Word and element location data:
[Begin]
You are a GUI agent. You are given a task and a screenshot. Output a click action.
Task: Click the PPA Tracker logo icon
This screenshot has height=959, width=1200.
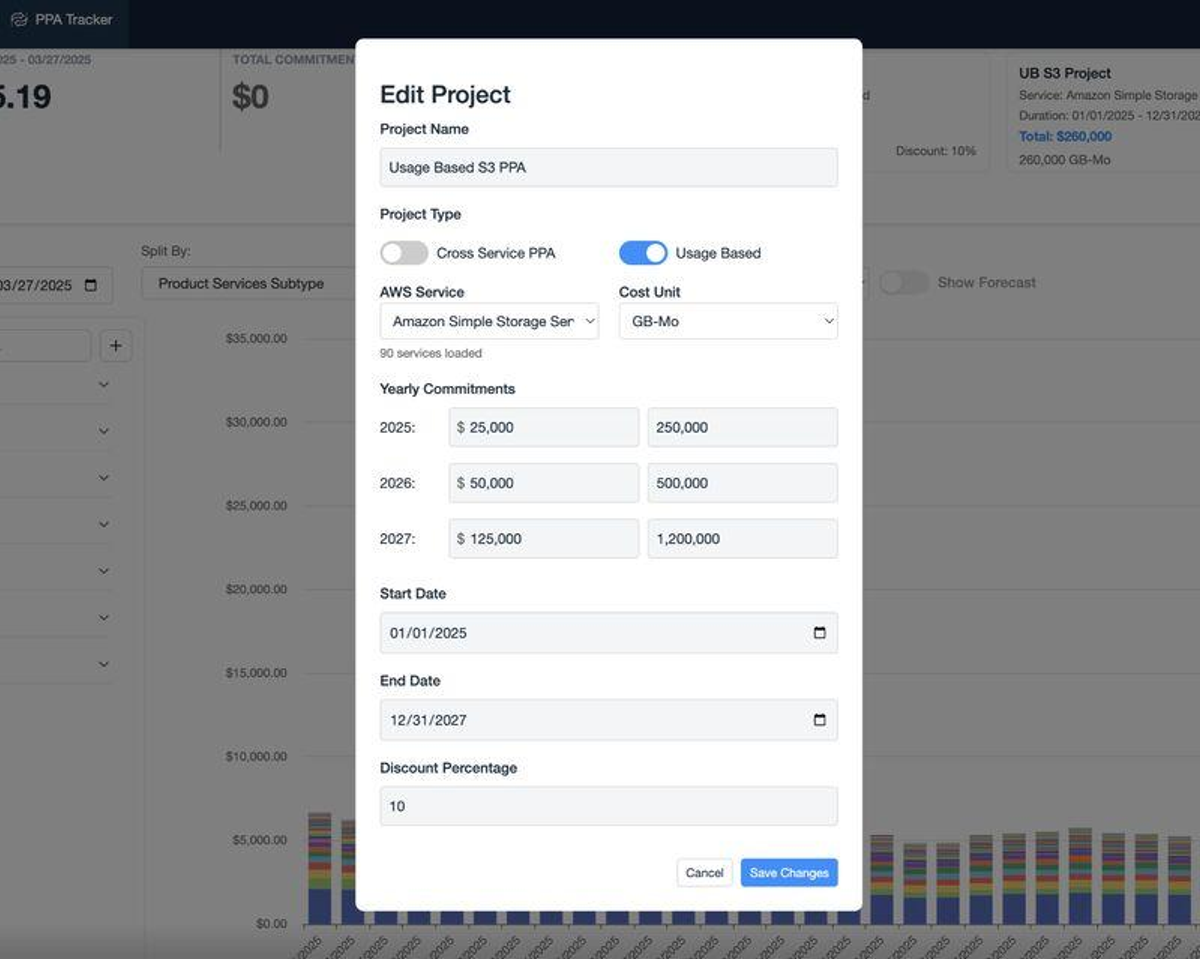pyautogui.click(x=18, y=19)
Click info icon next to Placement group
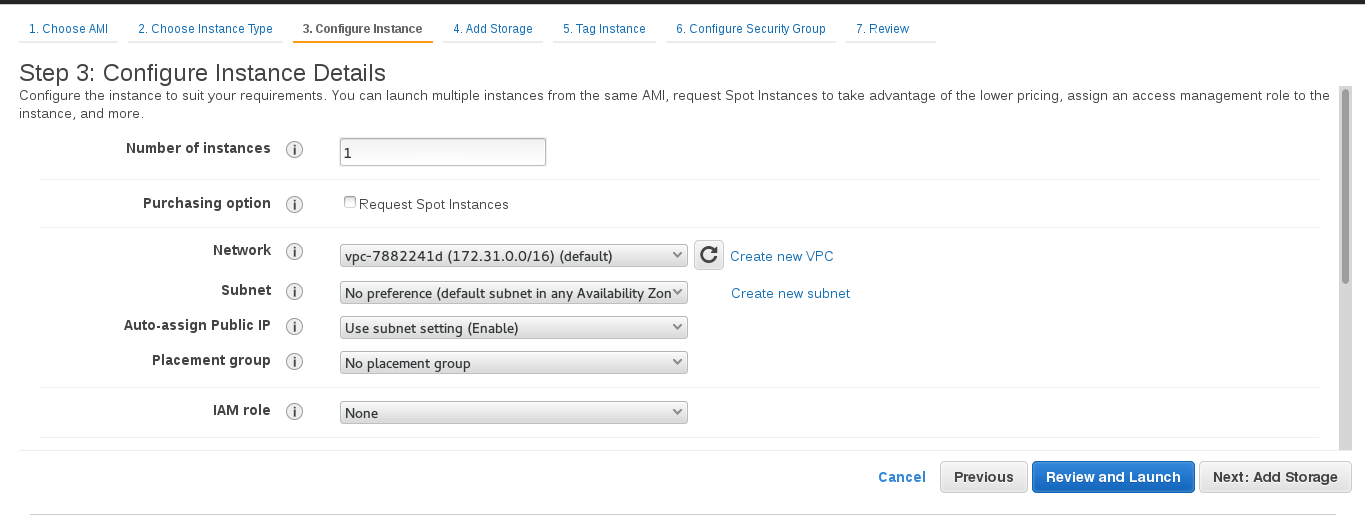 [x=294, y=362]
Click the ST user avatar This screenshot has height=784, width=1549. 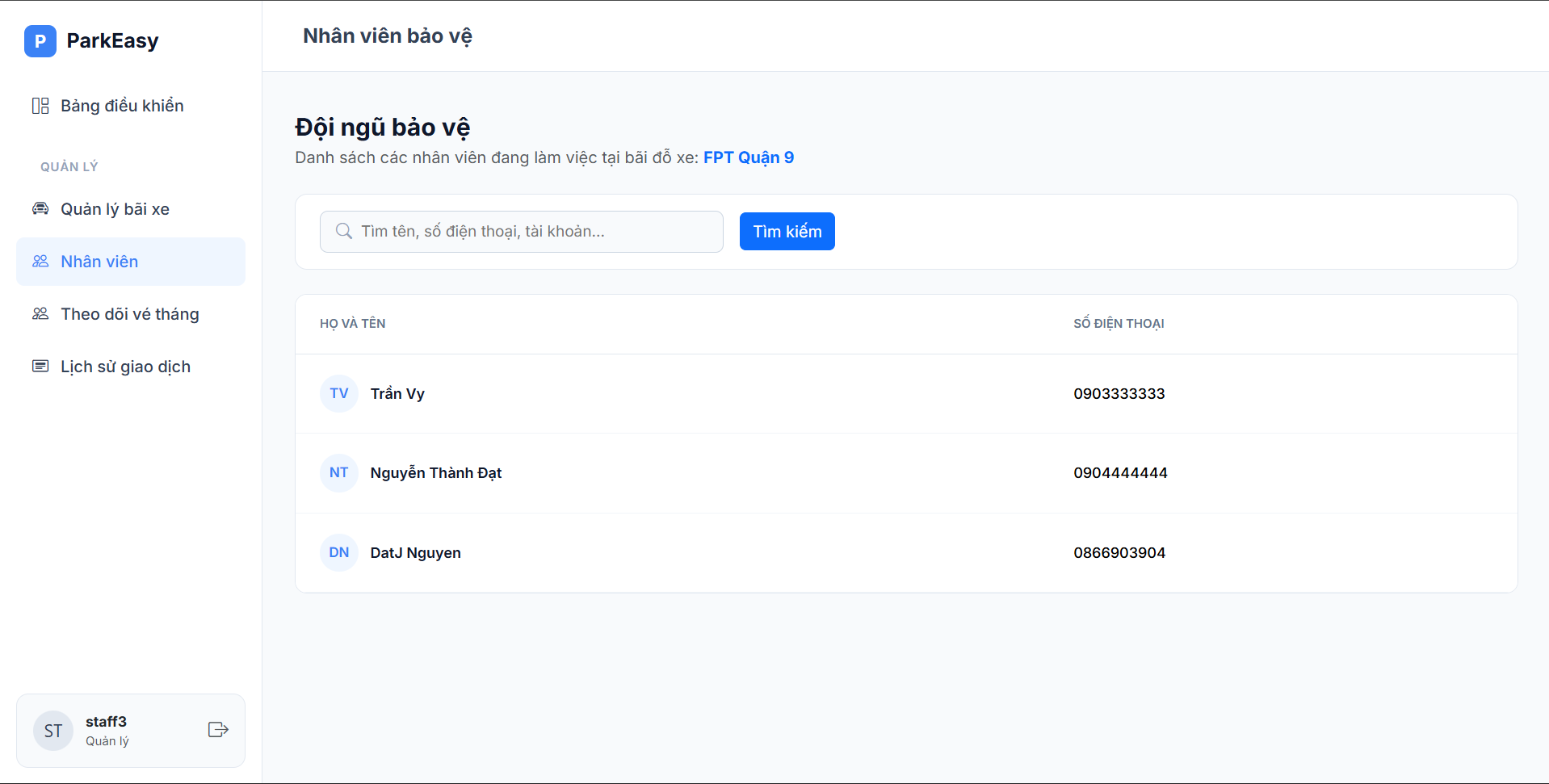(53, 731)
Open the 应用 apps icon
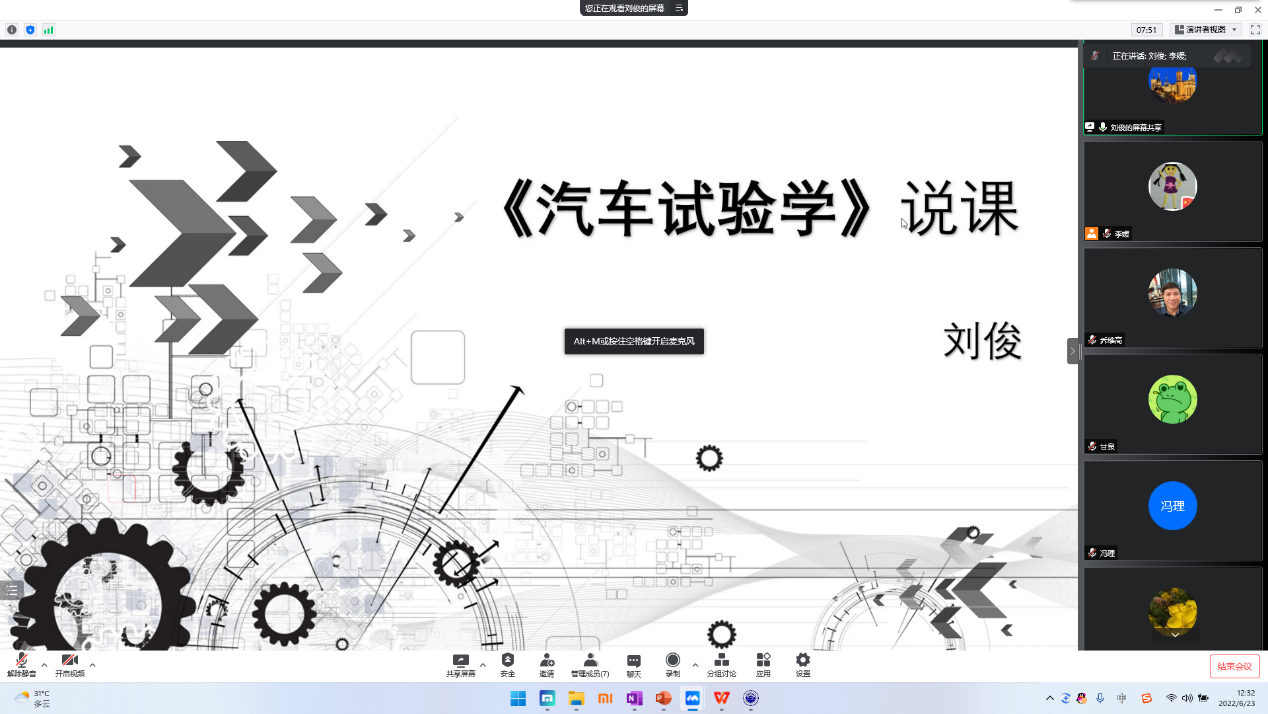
[End]
TO DO - Starting at the beginning of the entries and ending at the line that contains "[x=294, y=362]", write those lines out again with their requests, increasing every coordinate in the answers by 118, and omit the pictures.

EXERCISE RESULT -
You are a GUI agent. You are given a task and a screenshot. Output a click action.
Task: Click the PPA Tracker logo icon
This screenshot has height=959, width=1200.
pyautogui.click(x=136, y=137)
Click info icon next to Placement group
 [x=412, y=480]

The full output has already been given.